Field Type Description
id string Unique run identifier.
timestamp string ISO 8601 run start time.
duration_seconds number Total eval run wall time.
config.engine string Agent runtime used (from config or --engine override).
config.judge string Judge model used (from config or --judge override).
agent.runtime string Actual agent runtime name.
agent.runtime_version string Agent runtime version (e.g. Claude Code 1.4.2).
agent.model string LLM model the agent used for execution.
agent.model_provider string Model provider (anthropic, openai, google, etc.).
agent.session_id string Agent session ID for traceability.
judge.model string LLM model used for judge assessment.
judge.model_provider string Judge model provider.
environment object OS, architecture, AAM version, language runtimes.
package object Package name and version under evaluation.

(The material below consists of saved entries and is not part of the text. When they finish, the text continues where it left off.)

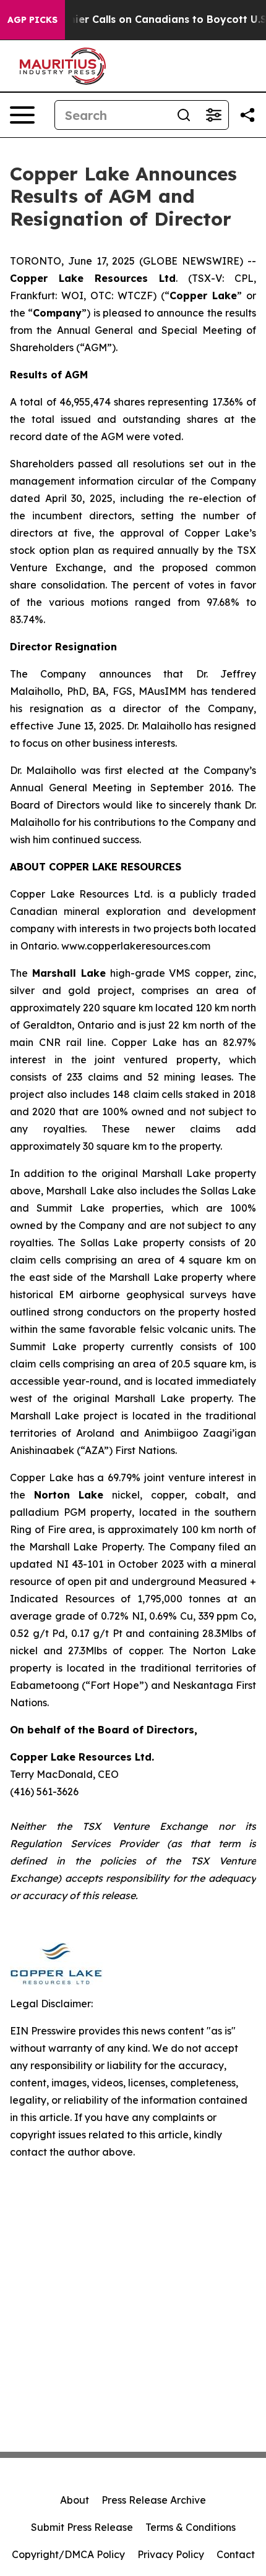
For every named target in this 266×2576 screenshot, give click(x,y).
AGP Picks (32, 19)
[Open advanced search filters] (213, 115)
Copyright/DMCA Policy (68, 2554)
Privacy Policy (170, 2554)
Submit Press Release (82, 2527)
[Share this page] (247, 115)
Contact (236, 2554)
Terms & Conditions (190, 2527)
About (74, 2500)
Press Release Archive (153, 2500)
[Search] (184, 115)
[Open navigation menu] (22, 115)
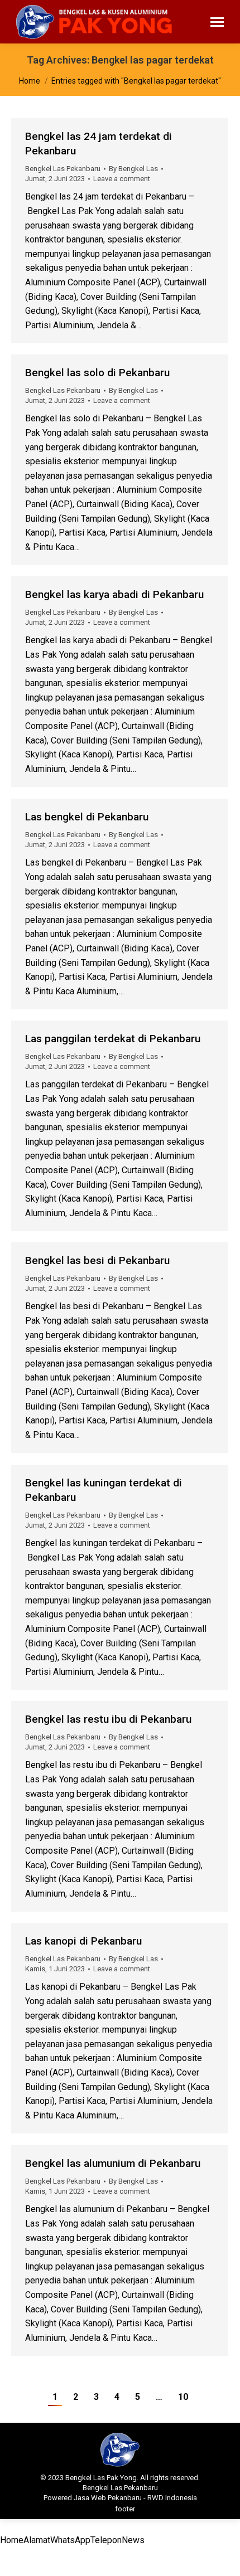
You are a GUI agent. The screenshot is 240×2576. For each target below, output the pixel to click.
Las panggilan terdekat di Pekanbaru (112, 1038)
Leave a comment (121, 178)
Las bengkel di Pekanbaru (86, 816)
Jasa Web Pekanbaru (108, 2498)
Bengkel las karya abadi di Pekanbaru (114, 594)
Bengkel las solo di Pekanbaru (97, 372)
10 (183, 2397)
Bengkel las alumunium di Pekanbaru (112, 2163)
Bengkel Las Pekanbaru (62, 168)
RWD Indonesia (172, 2498)
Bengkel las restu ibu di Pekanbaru (108, 1719)
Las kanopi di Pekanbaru (83, 1941)
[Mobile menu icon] (217, 22)
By (133, 168)
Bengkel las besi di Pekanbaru (97, 1260)
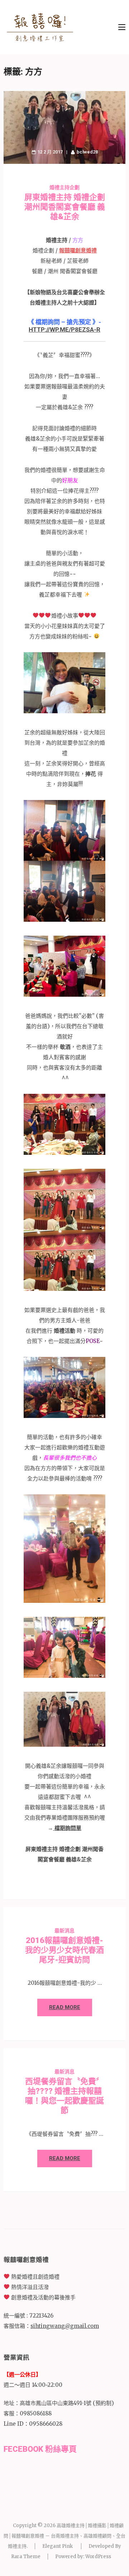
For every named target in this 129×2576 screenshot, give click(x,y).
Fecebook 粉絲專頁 (40, 2449)
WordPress (98, 2557)
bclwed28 (87, 152)
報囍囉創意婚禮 (78, 250)
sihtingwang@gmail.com (64, 2326)
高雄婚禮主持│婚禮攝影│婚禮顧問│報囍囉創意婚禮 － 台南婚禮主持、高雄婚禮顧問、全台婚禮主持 (64, 2535)
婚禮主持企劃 (64, 187)
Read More (64, 2007)
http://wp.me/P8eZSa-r (64, 329)
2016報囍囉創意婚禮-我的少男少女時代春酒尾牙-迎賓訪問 (64, 1950)
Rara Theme (25, 2557)
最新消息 (64, 1930)
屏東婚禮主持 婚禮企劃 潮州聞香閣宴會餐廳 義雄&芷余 (64, 207)
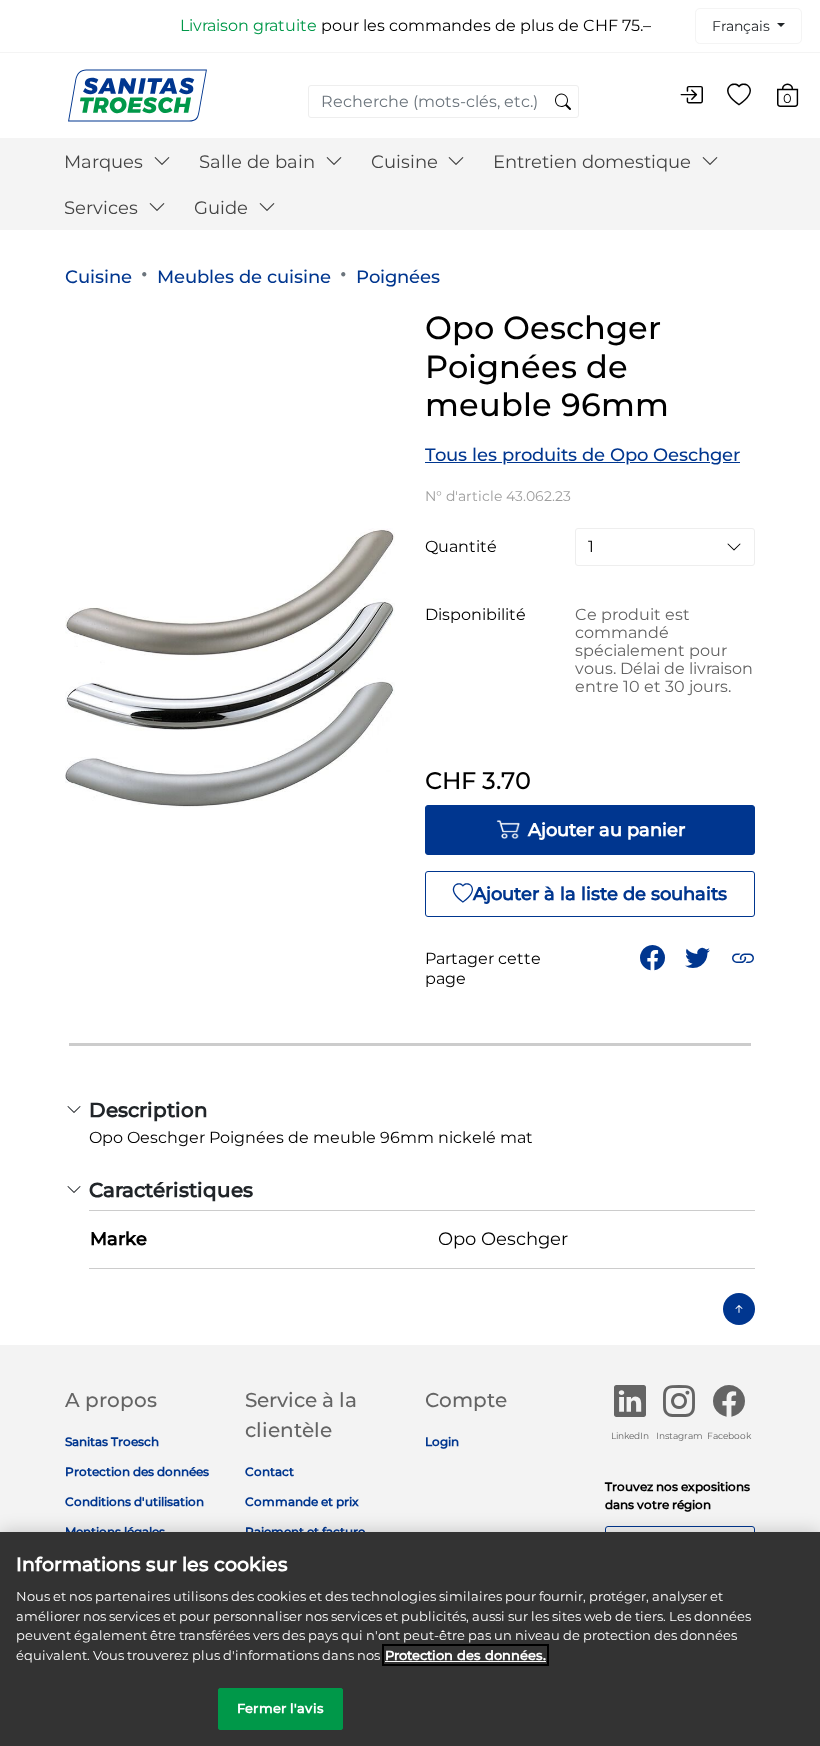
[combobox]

summary object Aggregated pass/fail/skip counts and pass rate.
cases[].verdict string "PASS", "FAIL", or "SKIP".
cases[].deterministic_checks object Per-check pass/fail for substring and file assertions.
cases[].judge_verdict object LLM judge result, reason, and model used.

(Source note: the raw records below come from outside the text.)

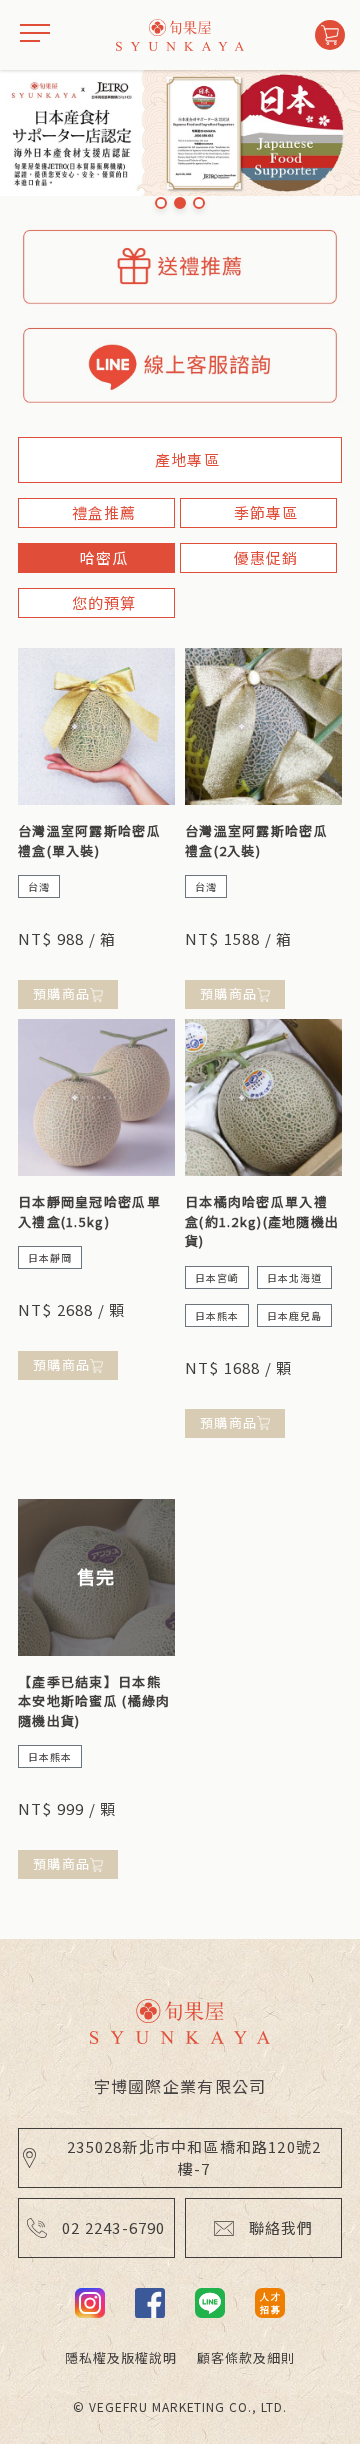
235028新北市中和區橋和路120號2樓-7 (194, 2157)
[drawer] (35, 35)
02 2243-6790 (113, 2227)
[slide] (161, 203)
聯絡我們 (281, 2227)
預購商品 (61, 993)
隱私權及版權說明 (121, 2357)
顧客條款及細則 (246, 2357)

cases[].agent_output_snippet string Truncated agent output (first 500 chars).
cases[].error string Error message if the case failed.

Comparing Eval Reports

aam eval --report                     # Generate report (default: evals/reports/<timestamp>.json)
aam eval --report -o report.json      # Custom output path
aam eval diff <report-a> <report-b>   # Compare two reports side by side

Reports enable tracking eval pass rates across agent versions, model upgrades, and package changes — answering questions like "did upgrading from claude-sonnet to claude-opus improve the pdf-tools eval?"